◆ **ACTIVITY**: Would you please give all the lines below again, exactly as they stand?

◆ **DATA FOR THIS EXERCISE**:
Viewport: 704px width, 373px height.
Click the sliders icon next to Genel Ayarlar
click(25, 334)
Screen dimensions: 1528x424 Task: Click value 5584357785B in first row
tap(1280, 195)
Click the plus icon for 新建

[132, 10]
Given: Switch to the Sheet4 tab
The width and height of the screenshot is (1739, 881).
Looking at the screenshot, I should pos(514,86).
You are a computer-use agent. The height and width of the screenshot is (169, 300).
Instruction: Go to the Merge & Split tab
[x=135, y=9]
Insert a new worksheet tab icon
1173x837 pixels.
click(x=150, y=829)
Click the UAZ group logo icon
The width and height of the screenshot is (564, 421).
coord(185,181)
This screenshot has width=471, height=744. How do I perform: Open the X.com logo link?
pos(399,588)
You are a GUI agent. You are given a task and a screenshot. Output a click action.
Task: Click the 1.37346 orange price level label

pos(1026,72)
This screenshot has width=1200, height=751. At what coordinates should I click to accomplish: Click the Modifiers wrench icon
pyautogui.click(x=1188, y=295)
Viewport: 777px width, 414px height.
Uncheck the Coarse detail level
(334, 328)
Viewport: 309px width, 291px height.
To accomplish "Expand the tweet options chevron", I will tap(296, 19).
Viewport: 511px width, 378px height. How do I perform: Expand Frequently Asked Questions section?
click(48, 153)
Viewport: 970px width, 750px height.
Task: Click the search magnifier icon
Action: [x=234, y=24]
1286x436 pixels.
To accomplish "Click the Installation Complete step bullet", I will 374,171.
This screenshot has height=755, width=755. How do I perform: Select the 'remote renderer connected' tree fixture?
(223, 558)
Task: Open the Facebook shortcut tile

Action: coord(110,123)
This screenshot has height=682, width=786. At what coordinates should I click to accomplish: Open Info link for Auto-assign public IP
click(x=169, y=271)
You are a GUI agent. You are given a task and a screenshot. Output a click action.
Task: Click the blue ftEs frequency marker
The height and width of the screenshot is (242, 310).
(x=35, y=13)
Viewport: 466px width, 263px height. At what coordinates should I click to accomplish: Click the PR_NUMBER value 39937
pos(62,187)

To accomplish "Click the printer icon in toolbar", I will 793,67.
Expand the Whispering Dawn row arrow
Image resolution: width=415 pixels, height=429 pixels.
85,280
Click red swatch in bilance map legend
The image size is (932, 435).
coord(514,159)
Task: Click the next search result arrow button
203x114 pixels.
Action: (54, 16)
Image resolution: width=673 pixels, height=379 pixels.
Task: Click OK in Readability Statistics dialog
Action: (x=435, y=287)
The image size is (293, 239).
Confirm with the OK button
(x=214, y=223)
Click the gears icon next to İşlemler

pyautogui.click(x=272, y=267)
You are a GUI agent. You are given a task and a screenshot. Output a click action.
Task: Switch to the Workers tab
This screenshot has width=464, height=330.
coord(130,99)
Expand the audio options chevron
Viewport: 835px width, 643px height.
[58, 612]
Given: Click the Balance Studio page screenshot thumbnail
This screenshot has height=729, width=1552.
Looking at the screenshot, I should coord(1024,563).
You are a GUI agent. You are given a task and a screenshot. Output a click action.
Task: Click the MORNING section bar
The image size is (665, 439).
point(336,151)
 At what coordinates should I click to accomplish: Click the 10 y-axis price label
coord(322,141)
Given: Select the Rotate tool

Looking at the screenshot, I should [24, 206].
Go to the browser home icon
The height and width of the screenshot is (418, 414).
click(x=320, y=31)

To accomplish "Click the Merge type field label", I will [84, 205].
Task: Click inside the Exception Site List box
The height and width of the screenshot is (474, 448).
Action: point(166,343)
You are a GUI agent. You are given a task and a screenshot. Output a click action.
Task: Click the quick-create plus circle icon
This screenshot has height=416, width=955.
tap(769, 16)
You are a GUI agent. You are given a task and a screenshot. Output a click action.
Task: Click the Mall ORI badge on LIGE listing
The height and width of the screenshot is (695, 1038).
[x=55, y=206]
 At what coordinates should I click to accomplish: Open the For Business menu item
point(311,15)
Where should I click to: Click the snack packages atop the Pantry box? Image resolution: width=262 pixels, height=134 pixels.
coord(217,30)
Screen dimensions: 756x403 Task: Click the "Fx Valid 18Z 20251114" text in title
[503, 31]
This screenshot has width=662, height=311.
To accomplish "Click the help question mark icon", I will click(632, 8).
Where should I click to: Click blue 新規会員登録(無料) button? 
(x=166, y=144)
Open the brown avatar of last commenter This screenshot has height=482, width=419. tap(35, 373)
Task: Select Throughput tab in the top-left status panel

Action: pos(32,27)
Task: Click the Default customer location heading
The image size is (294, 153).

◆ **ANSWER TO THE EXERCISE**:
Viewport: 704px width, 373px height.
Click the sliders icon next to Genel Ayarlar
click(25, 334)
Screen dimensions: 1528x424 Task: Click value 5584357785B in first row
tap(1280, 195)
Click the plus icon for 新建

[132, 10]
Given: Switch to the Sheet4 tab
The width and height of the screenshot is (1739, 881).
Looking at the screenshot, I should pos(514,86).
You are a computer-use agent. The height and width of the screenshot is (169, 300).
Instruction: Go to the Merge & Split tab
[x=135, y=9]
Insert a new worksheet tab icon
1173x837 pixels.
click(x=150, y=829)
Click the UAZ group logo icon
The width and height of the screenshot is (564, 421).
coord(185,181)
This screenshot has width=471, height=744. How do I perform: Open the X.com logo link?
pos(399,588)
You are a GUI agent. You are given a task and a screenshot. Output a click action.
Task: Click the 1.37346 orange price level label

pos(1026,72)
This screenshot has width=1200, height=751. At what coordinates should I click to accomplish: Click the Modifiers wrench icon
pyautogui.click(x=1188, y=295)
Viewport: 777px width, 414px height.
Uncheck the Coarse detail level
(334, 328)
Viewport: 309px width, 291px height.
To accomplish "Expand the tweet options chevron", I will tap(296, 19).
Viewport: 511px width, 378px height. How do I perform: Expand Frequently Asked Questions section?
click(48, 153)
Viewport: 970px width, 750px height.
Task: Click the search magnifier icon
Action: [x=234, y=24]
1286x436 pixels.
To accomplish "Click the Installation Complete step bullet", I will 374,171.
This screenshot has height=755, width=755. How do I perform: Select the 'remote renderer connected' tree fixture?
(223, 558)
Task: Open the Facebook shortcut tile

Action: coord(110,123)
This screenshot has height=682, width=786. At what coordinates should I click to accomplish: Open Info link for Auto-assign public IP
click(x=169, y=271)
You are a GUI agent. You are given a task and a screenshot. Output a click action.
Task: Click the blue ftEs frequency marker
The height and width of the screenshot is (242, 310).
(x=35, y=13)
Viewport: 466px width, 263px height. At what coordinates should I click to accomplish: Click the PR_NUMBER value 39937
pos(62,187)

To accomplish "Click the printer icon in toolbar", I will 793,67.
Expand the Whispering Dawn row arrow
Image resolution: width=415 pixels, height=429 pixels.
85,280
Click red swatch in bilance map legend
The image size is (932, 435).
coord(514,159)
Task: Click the next search result arrow button
203x114 pixels.
Action: (54, 16)
Image resolution: width=673 pixels, height=379 pixels.
Task: Click OK in Readability Statistics dialog
Action: (x=435, y=287)
The image size is (293, 239).
Confirm with the OK button
(x=214, y=223)
Click the gears icon next to İşlemler

pyautogui.click(x=272, y=267)
You are a GUI agent. You are given a task and a screenshot. Output a click action.
Task: Switch to the Workers tab
This screenshot has width=464, height=330.
coord(130,99)
Expand the audio options chevron
Viewport: 835px width, 643px height.
[58, 612]
Given: Click the Balance Studio page screenshot thumbnail
This screenshot has height=729, width=1552.
Looking at the screenshot, I should coord(1024,563).
You are a GUI agent. You are given a task and a screenshot. Output a click action.
Task: Click the MORNING section bar
The image size is (665, 439).
point(336,151)
 At what coordinates should I click to accomplish: Click the 10 y-axis price label
coord(322,141)
Given: Select the Rotate tool

Looking at the screenshot, I should [24, 206].
Go to the browser home icon
The height and width of the screenshot is (418, 414).
click(x=320, y=31)

To accomplish "Click the Merge type field label", I will [84, 205].
Task: Click inside the Exception Site List box
The height and width of the screenshot is (474, 448).
Action: point(166,343)
You are a GUI agent. You are given a task and a screenshot. Output a click action.
Task: Click the quick-create plus circle icon
This screenshot has height=416, width=955.
tap(769, 16)
You are a GUI agent. You are given a task and a screenshot. Output a click action.
Task: Click the Mall ORI badge on LIGE listing
The height and width of the screenshot is (695, 1038).
[x=55, y=206]
 At what coordinates should I click to accomplish: Open the For Business menu item
point(311,15)
Where should I click to: Click the snack packages atop the Pantry box? Image resolution: width=262 pixels, height=134 pixels.
coord(217,30)
Screen dimensions: 756x403 Task: Click the "Fx Valid 18Z 20251114" text in title
[503, 31]
This screenshot has width=662, height=311.
To accomplish "Click the help question mark icon", I will click(632, 8).
Where should I click to: Click blue 新規会員登録(無料) button? 
(x=166, y=144)
Open the brown avatar of last commenter This screenshot has height=482, width=419. tap(35, 373)
Task: Select Throughput tab in the top-left status panel

Action: pos(32,27)
Task: Click the Default customer location heading
The image size is (294, 153).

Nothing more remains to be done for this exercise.